Start of TASK MATERIAL

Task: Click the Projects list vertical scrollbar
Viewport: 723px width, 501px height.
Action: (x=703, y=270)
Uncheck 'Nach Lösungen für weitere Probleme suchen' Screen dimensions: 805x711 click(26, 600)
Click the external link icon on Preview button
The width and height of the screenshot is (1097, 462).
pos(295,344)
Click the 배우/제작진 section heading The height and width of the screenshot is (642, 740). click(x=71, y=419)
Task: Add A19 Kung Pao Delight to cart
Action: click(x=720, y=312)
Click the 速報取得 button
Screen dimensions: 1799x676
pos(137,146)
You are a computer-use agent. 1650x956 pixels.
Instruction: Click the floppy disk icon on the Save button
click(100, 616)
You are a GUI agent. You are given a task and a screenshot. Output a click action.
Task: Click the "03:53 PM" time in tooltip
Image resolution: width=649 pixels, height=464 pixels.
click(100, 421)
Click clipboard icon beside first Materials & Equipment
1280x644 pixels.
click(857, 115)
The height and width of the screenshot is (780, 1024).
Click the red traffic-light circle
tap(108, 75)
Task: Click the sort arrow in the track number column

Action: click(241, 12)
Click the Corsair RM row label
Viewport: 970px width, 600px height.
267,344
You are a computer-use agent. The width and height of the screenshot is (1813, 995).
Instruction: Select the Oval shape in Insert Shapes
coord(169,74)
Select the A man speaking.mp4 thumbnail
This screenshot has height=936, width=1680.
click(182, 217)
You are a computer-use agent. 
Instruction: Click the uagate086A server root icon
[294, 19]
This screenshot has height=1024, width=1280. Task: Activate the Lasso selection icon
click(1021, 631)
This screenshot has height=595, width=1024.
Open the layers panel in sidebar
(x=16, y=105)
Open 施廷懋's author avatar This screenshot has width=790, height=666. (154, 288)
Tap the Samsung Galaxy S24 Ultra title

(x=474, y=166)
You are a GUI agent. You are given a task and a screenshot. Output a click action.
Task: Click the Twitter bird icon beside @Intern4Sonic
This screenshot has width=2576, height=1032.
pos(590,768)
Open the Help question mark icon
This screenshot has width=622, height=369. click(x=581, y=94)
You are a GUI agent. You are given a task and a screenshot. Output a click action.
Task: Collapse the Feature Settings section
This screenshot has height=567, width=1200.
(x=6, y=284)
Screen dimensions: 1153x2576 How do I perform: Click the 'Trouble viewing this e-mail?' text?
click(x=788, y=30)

End of TASK MATERIAL

Give the listing again in full, with every line intact.

Task: Click the Projects list vertical scrollbar
Viewport: 723px width, 501px height.
Action: (x=703, y=270)
Uncheck 'Nach Lösungen für weitere Probleme suchen' Screen dimensions: 805x711 click(26, 600)
Click the external link icon on Preview button
The width and height of the screenshot is (1097, 462).
pos(295,344)
Click the 배우/제작진 section heading The height and width of the screenshot is (642, 740). click(x=71, y=419)
Task: Add A19 Kung Pao Delight to cart
Action: click(x=720, y=312)
Click the 速報取得 button
Screen dimensions: 1799x676
pos(137,146)
You are a computer-use agent. 1650x956 pixels.
Instruction: Click the floppy disk icon on the Save button
click(100, 616)
You are a GUI agent. You are given a task and a screenshot. Output a click action.
Task: Click the "03:53 PM" time in tooltip
Image resolution: width=649 pixels, height=464 pixels.
click(100, 421)
Click clipboard icon beside first Materials & Equipment
1280x644 pixels.
click(857, 115)
The height and width of the screenshot is (780, 1024).
Click the red traffic-light circle
tap(108, 75)
Task: Click the sort arrow in the track number column

Action: click(241, 12)
Click the Corsair RM row label
Viewport: 970px width, 600px height.
267,344
You are a computer-use agent. The width and height of the screenshot is (1813, 995).
Instruction: Select the Oval shape in Insert Shapes
coord(169,74)
Select the A man speaking.mp4 thumbnail
This screenshot has height=936, width=1680.
click(182, 217)
You are a computer-use agent. 
Instruction: Click the uagate086A server root icon
[294, 19]
This screenshot has height=1024, width=1280. Task: Activate the Lasso selection icon
click(1021, 631)
This screenshot has height=595, width=1024.
Open the layers panel in sidebar
(x=16, y=105)
Open 施廷懋's author avatar This screenshot has width=790, height=666. (154, 288)
Tap the Samsung Galaxy S24 Ultra title

(x=474, y=166)
You are a GUI agent. You are given a task and a screenshot. Output a click action.
Task: Click the Twitter bird icon beside @Intern4Sonic
This screenshot has width=2576, height=1032.
pos(590,768)
Open the Help question mark icon
This screenshot has width=622, height=369. click(x=581, y=94)
You are a GUI agent. You are given a task and a screenshot. Output a click action.
Task: Collapse the Feature Settings section
This screenshot has height=567, width=1200.
(x=6, y=284)
Screen dimensions: 1153x2576 How do I perform: Click the 'Trouble viewing this e-mail?' text?
click(x=788, y=30)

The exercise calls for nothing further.